# Start of GIVEN DATA
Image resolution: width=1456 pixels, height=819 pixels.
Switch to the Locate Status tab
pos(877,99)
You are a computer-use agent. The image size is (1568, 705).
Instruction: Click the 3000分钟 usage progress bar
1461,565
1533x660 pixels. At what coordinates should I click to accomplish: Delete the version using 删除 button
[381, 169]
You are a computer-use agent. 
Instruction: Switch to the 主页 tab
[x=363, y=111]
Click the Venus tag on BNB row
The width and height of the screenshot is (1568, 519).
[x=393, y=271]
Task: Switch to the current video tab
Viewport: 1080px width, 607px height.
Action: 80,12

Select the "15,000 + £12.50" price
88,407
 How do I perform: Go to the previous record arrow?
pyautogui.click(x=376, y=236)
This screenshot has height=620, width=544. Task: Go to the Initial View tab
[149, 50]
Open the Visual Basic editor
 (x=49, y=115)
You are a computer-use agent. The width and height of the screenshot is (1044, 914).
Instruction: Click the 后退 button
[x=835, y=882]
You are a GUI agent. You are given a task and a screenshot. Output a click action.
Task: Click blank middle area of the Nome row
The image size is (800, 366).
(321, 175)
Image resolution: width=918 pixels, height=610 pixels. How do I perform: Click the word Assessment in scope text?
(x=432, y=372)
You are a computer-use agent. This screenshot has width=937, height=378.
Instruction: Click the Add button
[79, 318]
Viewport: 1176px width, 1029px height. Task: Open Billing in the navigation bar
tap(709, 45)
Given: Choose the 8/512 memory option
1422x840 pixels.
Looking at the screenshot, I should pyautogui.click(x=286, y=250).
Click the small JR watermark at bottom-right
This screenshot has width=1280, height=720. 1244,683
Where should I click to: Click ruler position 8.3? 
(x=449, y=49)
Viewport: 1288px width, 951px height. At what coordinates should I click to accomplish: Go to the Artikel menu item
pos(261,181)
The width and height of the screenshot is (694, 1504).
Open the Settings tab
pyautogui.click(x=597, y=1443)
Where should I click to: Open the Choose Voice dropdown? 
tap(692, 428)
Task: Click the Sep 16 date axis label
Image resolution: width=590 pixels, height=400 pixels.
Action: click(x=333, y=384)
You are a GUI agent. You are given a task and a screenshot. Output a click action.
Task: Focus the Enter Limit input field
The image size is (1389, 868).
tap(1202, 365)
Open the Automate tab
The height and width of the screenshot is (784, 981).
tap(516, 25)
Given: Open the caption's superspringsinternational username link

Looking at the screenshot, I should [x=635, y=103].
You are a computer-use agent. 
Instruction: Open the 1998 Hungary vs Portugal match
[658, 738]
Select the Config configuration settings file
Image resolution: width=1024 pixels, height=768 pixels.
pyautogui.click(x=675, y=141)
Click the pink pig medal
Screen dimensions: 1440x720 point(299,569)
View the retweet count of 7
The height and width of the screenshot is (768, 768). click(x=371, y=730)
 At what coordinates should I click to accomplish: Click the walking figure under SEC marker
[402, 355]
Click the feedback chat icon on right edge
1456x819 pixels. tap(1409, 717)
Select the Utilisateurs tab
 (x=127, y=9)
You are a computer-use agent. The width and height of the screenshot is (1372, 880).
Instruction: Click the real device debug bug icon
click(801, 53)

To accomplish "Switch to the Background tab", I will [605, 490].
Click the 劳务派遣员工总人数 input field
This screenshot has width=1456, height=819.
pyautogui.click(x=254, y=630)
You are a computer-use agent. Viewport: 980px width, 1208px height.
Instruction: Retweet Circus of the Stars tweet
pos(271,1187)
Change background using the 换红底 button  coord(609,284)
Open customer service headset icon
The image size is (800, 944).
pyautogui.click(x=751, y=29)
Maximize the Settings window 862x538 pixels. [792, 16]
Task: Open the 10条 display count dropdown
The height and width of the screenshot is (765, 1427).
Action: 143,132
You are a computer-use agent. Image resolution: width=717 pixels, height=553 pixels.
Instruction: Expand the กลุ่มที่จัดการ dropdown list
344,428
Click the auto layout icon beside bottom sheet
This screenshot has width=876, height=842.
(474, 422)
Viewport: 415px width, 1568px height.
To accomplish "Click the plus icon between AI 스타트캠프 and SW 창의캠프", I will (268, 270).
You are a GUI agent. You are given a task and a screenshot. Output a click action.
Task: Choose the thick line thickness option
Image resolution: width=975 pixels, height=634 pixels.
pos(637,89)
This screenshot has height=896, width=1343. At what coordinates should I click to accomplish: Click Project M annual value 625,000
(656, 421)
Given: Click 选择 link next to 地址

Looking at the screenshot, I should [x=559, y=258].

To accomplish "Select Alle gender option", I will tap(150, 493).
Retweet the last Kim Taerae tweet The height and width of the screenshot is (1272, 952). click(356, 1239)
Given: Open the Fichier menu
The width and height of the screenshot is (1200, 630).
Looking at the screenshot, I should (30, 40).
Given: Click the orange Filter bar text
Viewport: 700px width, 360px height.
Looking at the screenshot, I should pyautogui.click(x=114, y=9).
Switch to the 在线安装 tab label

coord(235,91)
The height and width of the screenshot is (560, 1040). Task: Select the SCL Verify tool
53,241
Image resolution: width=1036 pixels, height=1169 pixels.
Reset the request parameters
# End of GIVEN DATA
◆ EXERCISE OBJECTIVE ◆
Reproduce verbatim everything from the start of the items down to and including the line that contains "(x=449, y=49)". Output nothing else.

◆ TASK RESULT ◆
Image resolution: width=1456 pixels, height=819 pixels.
Switch to the Locate Status tab
pos(877,99)
You are a computer-use agent. The image size is (1568, 705).
Instruction: Click the 3000分钟 usage progress bar
1461,565
1533x660 pixels. At what coordinates should I click to accomplish: Delete the version using 删除 button
[381, 169]
You are a computer-use agent. 
Instruction: Switch to the 主页 tab
[x=363, y=111]
Click the Venus tag on BNB row
The width and height of the screenshot is (1568, 519).
[x=393, y=271]
Task: Switch to the current video tab
Viewport: 1080px width, 607px height.
Action: 80,12

Select the "15,000 + £12.50" price
88,407
 How do I perform: Go to the previous record arrow?
pyautogui.click(x=376, y=236)
This screenshot has height=620, width=544. Task: Go to the Initial View tab
[149, 50]
Open the Visual Basic editor
 (x=49, y=115)
You are a computer-use agent. The width and height of the screenshot is (1044, 914).
Instruction: Click the 后退 button
[x=835, y=882]
You are a GUI agent. You are given a task and a screenshot. Output a click action.
Task: Click blank middle area of the Nome row
The image size is (800, 366).
(321, 175)
Image resolution: width=918 pixels, height=610 pixels. How do I perform: Click the word Assessment in scope text?
(x=432, y=372)
You are a computer-use agent. This screenshot has width=937, height=378.
Instruction: Click the Add button
[79, 318]
Viewport: 1176px width, 1029px height. Task: Open Billing in the navigation bar
tap(709, 45)
Given: Choose the 8/512 memory option
1422x840 pixels.
Looking at the screenshot, I should pyautogui.click(x=286, y=250).
Click the small JR watermark at bottom-right
This screenshot has width=1280, height=720. 1244,683
Where should I click to: Click ruler position 8.3? 
(x=449, y=49)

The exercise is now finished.